• **Exercise prompt**
The full set of entries needs to be reproduced exactly.

• **Data entries**
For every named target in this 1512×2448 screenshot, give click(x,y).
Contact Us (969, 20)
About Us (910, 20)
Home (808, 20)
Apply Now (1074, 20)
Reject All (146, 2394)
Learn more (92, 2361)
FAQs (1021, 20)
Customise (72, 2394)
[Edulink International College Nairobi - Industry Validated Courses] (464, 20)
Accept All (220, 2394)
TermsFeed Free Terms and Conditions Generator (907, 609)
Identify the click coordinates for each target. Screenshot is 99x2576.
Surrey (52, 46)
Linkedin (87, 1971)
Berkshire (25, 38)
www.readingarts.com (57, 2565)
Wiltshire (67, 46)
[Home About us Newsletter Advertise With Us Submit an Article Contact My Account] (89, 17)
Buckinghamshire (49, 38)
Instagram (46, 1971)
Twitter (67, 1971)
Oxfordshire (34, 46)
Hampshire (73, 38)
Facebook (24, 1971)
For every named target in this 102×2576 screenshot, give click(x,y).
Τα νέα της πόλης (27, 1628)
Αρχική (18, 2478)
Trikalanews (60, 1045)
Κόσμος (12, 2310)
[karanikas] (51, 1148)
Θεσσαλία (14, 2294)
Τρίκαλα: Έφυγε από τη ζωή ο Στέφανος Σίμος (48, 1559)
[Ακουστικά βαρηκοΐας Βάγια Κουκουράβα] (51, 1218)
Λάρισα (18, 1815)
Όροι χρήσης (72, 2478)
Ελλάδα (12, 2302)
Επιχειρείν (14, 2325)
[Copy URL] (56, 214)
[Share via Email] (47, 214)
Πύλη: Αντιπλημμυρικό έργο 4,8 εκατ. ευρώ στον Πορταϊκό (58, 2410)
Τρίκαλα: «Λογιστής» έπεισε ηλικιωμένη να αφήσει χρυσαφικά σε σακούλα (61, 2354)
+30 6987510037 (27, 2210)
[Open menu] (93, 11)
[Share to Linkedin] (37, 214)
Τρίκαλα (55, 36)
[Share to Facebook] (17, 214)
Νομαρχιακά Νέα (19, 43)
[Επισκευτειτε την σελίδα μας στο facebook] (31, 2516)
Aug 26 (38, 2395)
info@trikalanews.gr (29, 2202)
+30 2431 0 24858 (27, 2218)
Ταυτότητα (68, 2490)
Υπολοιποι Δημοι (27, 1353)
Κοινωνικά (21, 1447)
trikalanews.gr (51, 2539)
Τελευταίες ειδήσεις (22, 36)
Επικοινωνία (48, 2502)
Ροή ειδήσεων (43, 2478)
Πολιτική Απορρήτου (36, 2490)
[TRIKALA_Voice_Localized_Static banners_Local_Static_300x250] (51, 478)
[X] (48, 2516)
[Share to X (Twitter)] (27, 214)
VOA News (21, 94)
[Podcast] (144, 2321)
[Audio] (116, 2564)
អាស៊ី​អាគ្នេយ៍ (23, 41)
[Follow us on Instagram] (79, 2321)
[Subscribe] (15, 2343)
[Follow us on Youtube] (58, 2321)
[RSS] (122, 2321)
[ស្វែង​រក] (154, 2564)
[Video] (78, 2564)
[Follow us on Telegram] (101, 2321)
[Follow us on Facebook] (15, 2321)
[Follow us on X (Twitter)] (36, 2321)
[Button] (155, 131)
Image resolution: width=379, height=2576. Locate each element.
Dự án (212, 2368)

• **The answer**
For every named target in this 1512×2448 screenshot, give click(x,y).
Contact Us (969, 20)
About Us (910, 20)
Home (808, 20)
Apply Now (1074, 20)
Reject All (146, 2394)
Learn more (92, 2361)
FAQs (1021, 20)
Customise (72, 2394)
[Edulink International College Nairobi - Industry Validated Courses] (464, 20)
Accept All (220, 2394)
TermsFeed Free Terms and Conditions Generator (907, 609)
Identify the click coordinates for each target. Screenshot is 99x2576.
Surrey (52, 46)
Linkedin (87, 1971)
Berkshire (25, 38)
www.readingarts.com (57, 2565)
Wiltshire (67, 46)
[Home About us Newsletter Advertise With Us Submit an Article Contact My Account] (89, 17)
Buckinghamshire (49, 38)
Instagram (46, 1971)
Twitter (67, 1971)
Oxfordshire (34, 46)
Hampshire (73, 38)
Facebook (24, 1971)
For every named target in this 102×2576 screenshot, give click(x,y).
Τα νέα της πόλης (27, 1628)
Αρχική (18, 2478)
Trikalanews (60, 1045)
Κόσμος (12, 2310)
[karanikas] (51, 1148)
Θεσσαλία (14, 2294)
Τρίκαλα: Έφυγε από τη ζωή ο Στέφανος Σίμος (48, 1559)
[Ακουστικά βαρηκοΐας Βάγια Κουκουράβα] (51, 1218)
Λάρισα (18, 1815)
Όροι χρήσης (72, 2478)
Ελλάδα (12, 2302)
Επιχειρείν (14, 2325)
[Copy URL] (56, 214)
[Share via Email] (47, 214)
Πύλη: Αντιπλημμυρικό έργο 4,8 εκατ. ευρώ στον Πορταϊκό (58, 2410)
Τρίκαλα: «Λογιστής» έπεισε ηλικιωμένη να αφήσει χρυσαφικά σε σακούλα (61, 2354)
+30 6987510037 (27, 2210)
[Open menu] (93, 11)
[Share to Linkedin] (37, 214)
Τρίκαλα (55, 36)
[Share to Facebook] (17, 214)
Νομαρχιακά Νέα (19, 43)
[Επισκευτειτε την σελίδα μας στο facebook] (31, 2516)
Aug 26 (38, 2395)
info@trikalanews.gr (29, 2202)
+30 2431 0 24858 (27, 2218)
Ταυτότητα (68, 2490)
Υπολοιποι Δημοι (27, 1353)
Κοινωνικά (21, 1447)
trikalanews.gr (51, 2539)
Τελευταίες ειδήσεις (22, 36)
Επικοινωνία (48, 2502)
Ροή ειδήσεων (43, 2478)
Πολιτική Απορρήτου (36, 2490)
[TRIKALA_Voice_Localized_Static banners_Local_Static_300x250] (51, 478)
[X] (48, 2516)
[Share to X (Twitter)] (27, 214)
VOA News (21, 94)
[Podcast] (144, 2321)
[Audio] (116, 2564)
អាស៊ី​អាគ្នេយ៍ (23, 41)
[Follow us on Instagram] (79, 2321)
[Subscribe] (15, 2343)
[Follow us on Youtube] (58, 2321)
[RSS] (122, 2321)
[ស្វែង​រក] (154, 2564)
[Video] (78, 2564)
[Follow us on Telegram] (101, 2321)
[Follow us on Facebook] (15, 2321)
[Follow us on X (Twitter)] (36, 2321)
[Button] (155, 131)
Image resolution: width=379, height=2576. Locate each element.
Dự án (212, 2368)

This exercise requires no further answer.